Hace poco más de un año fui consciente de esto y desinstalé Facebook del celular. Si lo quería usar, iba a tener que acceder desde el navegador en Android, donde la experiencia no es tan buena, o esperar a tener un computador de escritorio al frente.
Antes de esto pasaba por lo menos 2 horas al día en Facebook. Con dos horas al día se puede hacer muchas cosas. Me propuse leer 24 libros en un año, y al menos logré la meta de 12 en el primer semestre de 2018. Y en realidad me ayudó mucho comenzar a ser consciente el tiempo desperdiciado en el celular.
Mientras dedicaba menos tiempo a Facebook y a Instagram, que también lo desinstalé hace unos días, me di cuenta de que quería compensar a mi cerebro con otras aplicaciones como YouTube y Twitter. Ahora dedico gran parte de mi tiempo a ver vídeos en YouTube y a informarme de lo que está pasando en tiempo real en Twitter. Aun así, el tiempo es menos al de cuando me levantaba y Facebook era lo primero que abría. A ver qué me pude haber perdido mientras dormía. No es el mejor escenario, pero es mejor que el de hace 2 años.
¿Hacia dónde nos está llevando la evolución del contenido?
Hace poco más de una década que apareció la posibilidad de compartir ideas personales en formato de texto, mejor conocidas como blogs, que ni siquiera sabíamos si alguien estaba leyendo. Era como lanzar una botella con un mensaje adentro al océano.
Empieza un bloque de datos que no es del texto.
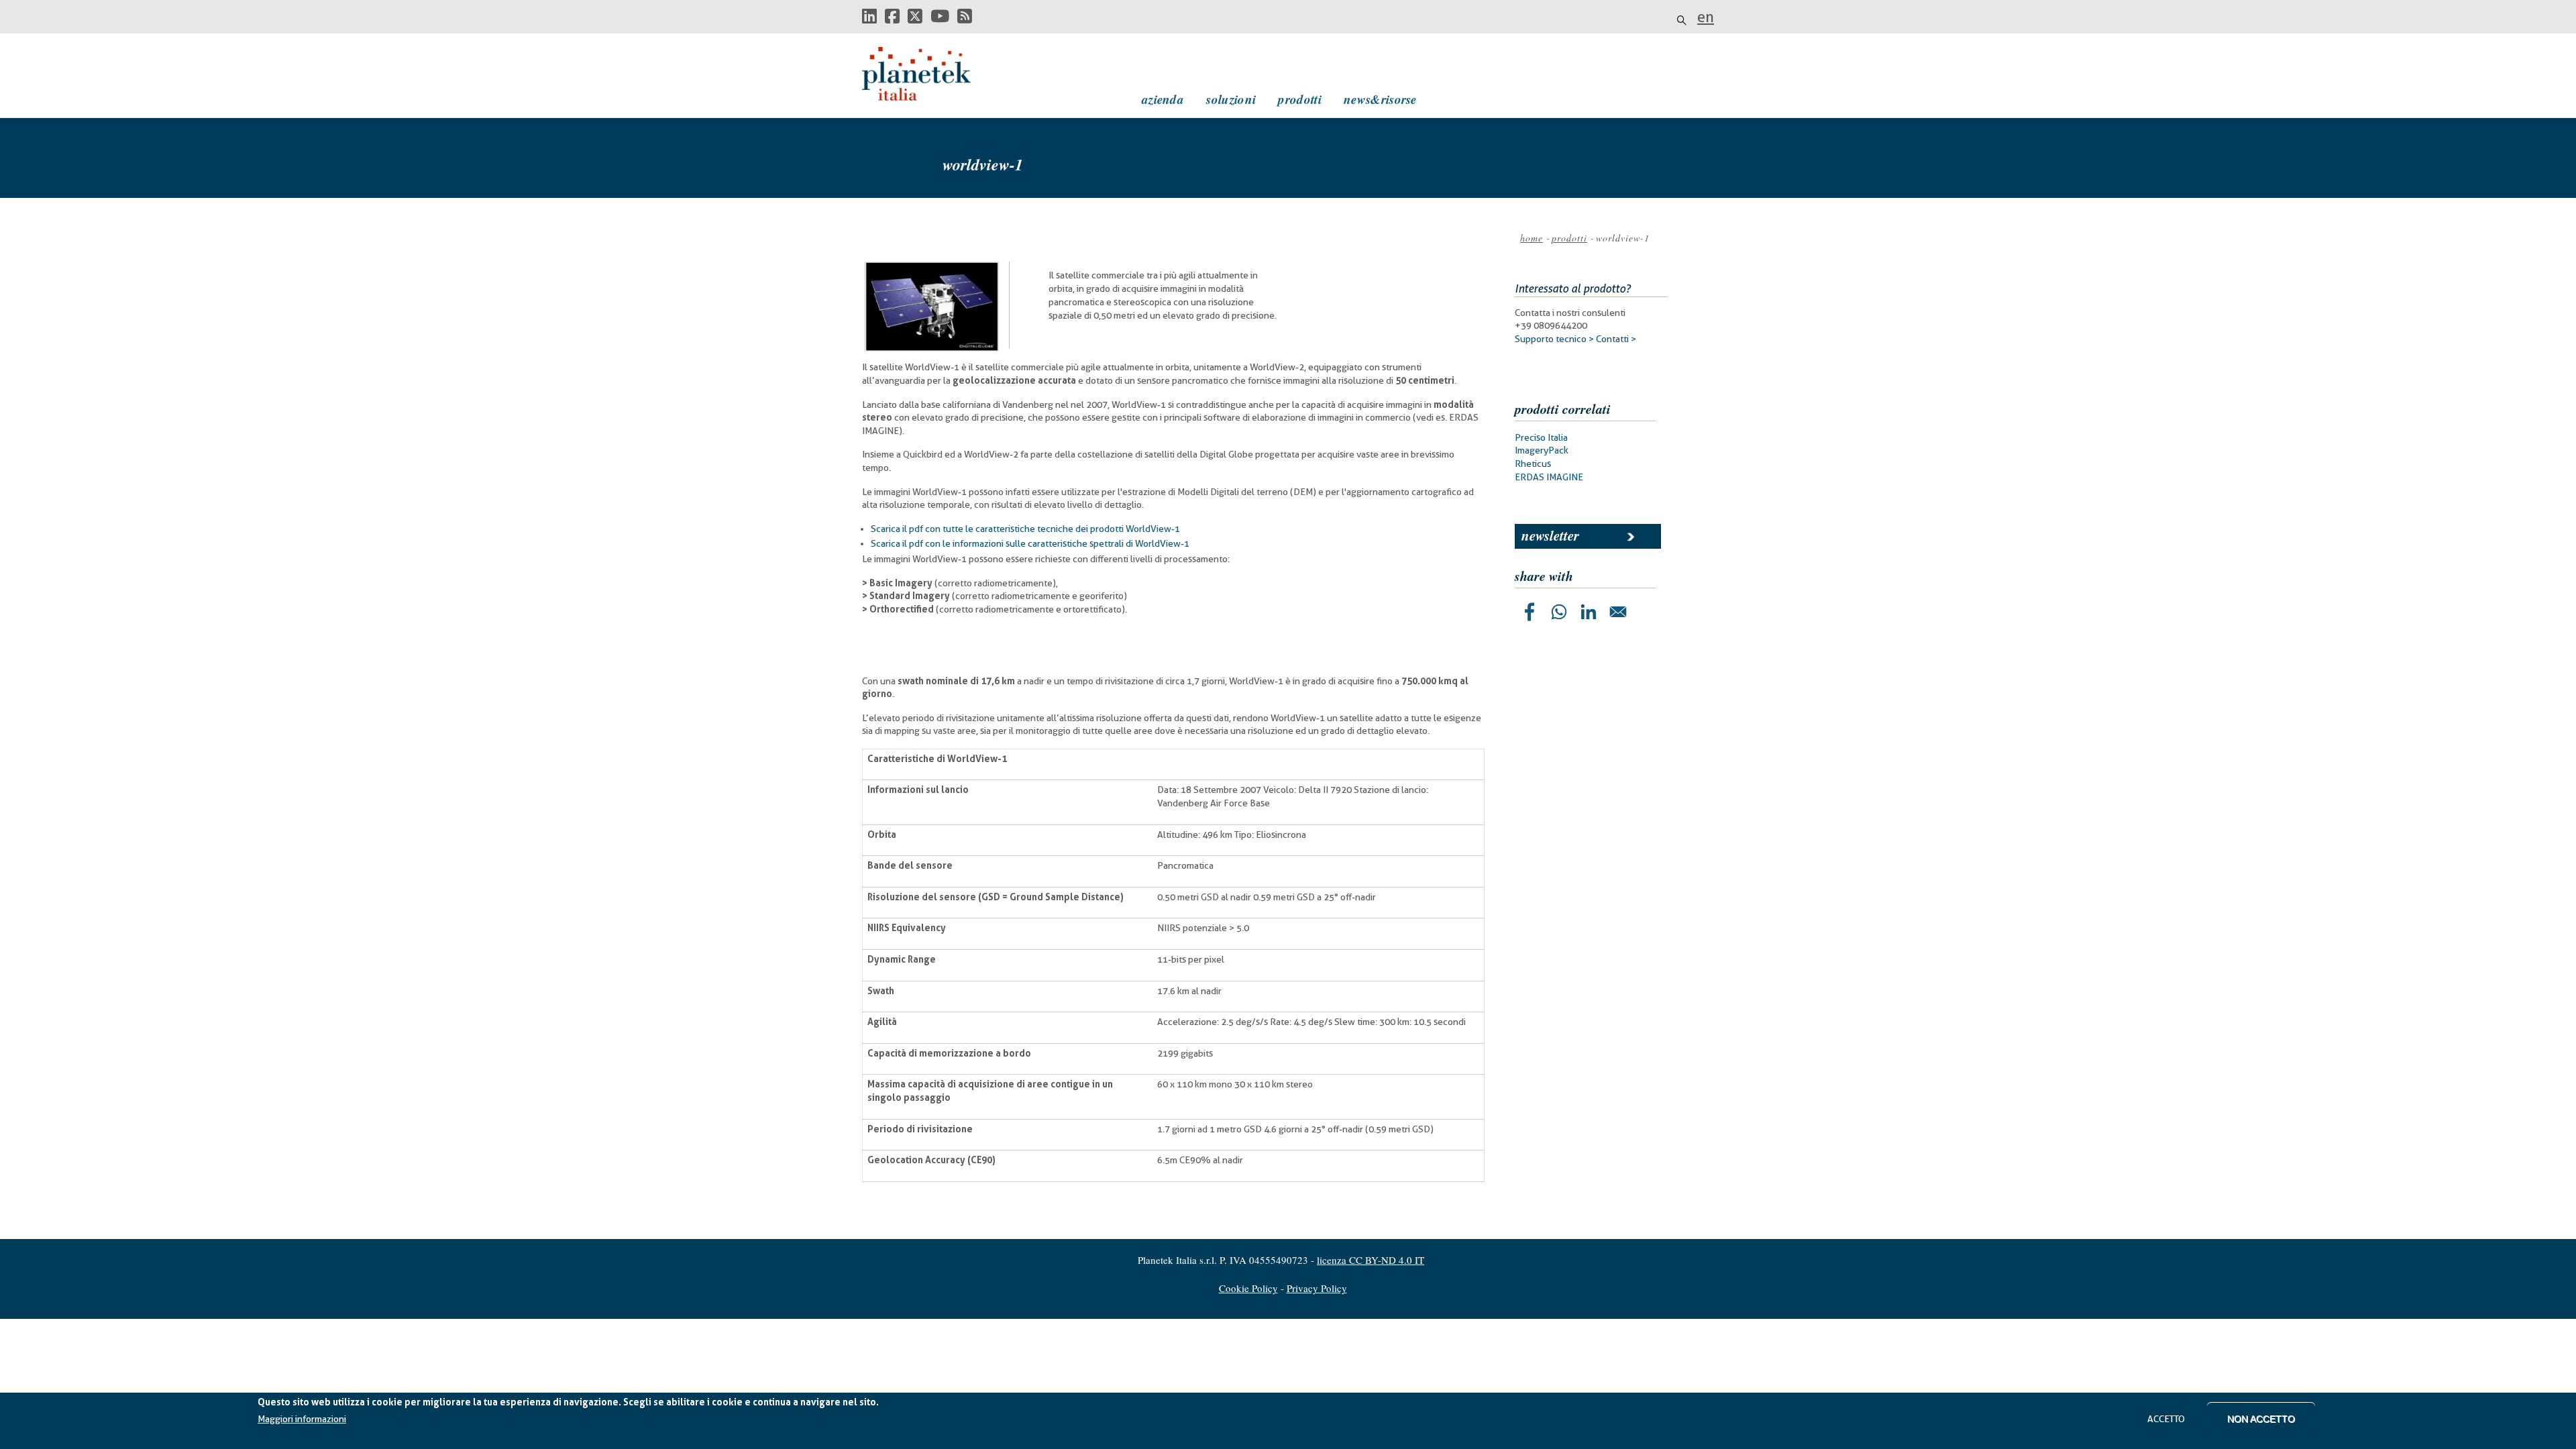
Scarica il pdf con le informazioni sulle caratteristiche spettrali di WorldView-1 (1030, 543)
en (1705, 16)
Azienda (1163, 99)
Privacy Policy (1317, 1288)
Justo cuando hacíamos la transición de los computadores de escritorio a los Smartphones, los formatos se fueron diversificando hacia plataformas en las que era más fácil crear y digerir contenido, pues ahora teníamos celulares conectados a Internet las 24 horas del día. Para crear algo solo hacía falta saber tomar una foto o escribir cualquier cosa. El botón de compartir estaba a unos pocos clicks de distancia.
Una vez compartido, lo más seguro era que recibiéramos un par de Likes, notificiones y dopamina para nuestro cerebro. Y lo íbamos a querer hacer de nuevo. Y las empresas detrás de los productos que usamos todos los días lo sabían. Y no iban a escatimar recursos para que nuestra experiencia fuera cada vez más adictiva.
Pasará un tiempo para que las facultades de comunicación enseñen esto en las clases de teorías de la comunicación. Aunque quizás esto solo pase cuando se empiece a hablar sobre la web 2.0, que ya se quedó en el pasado.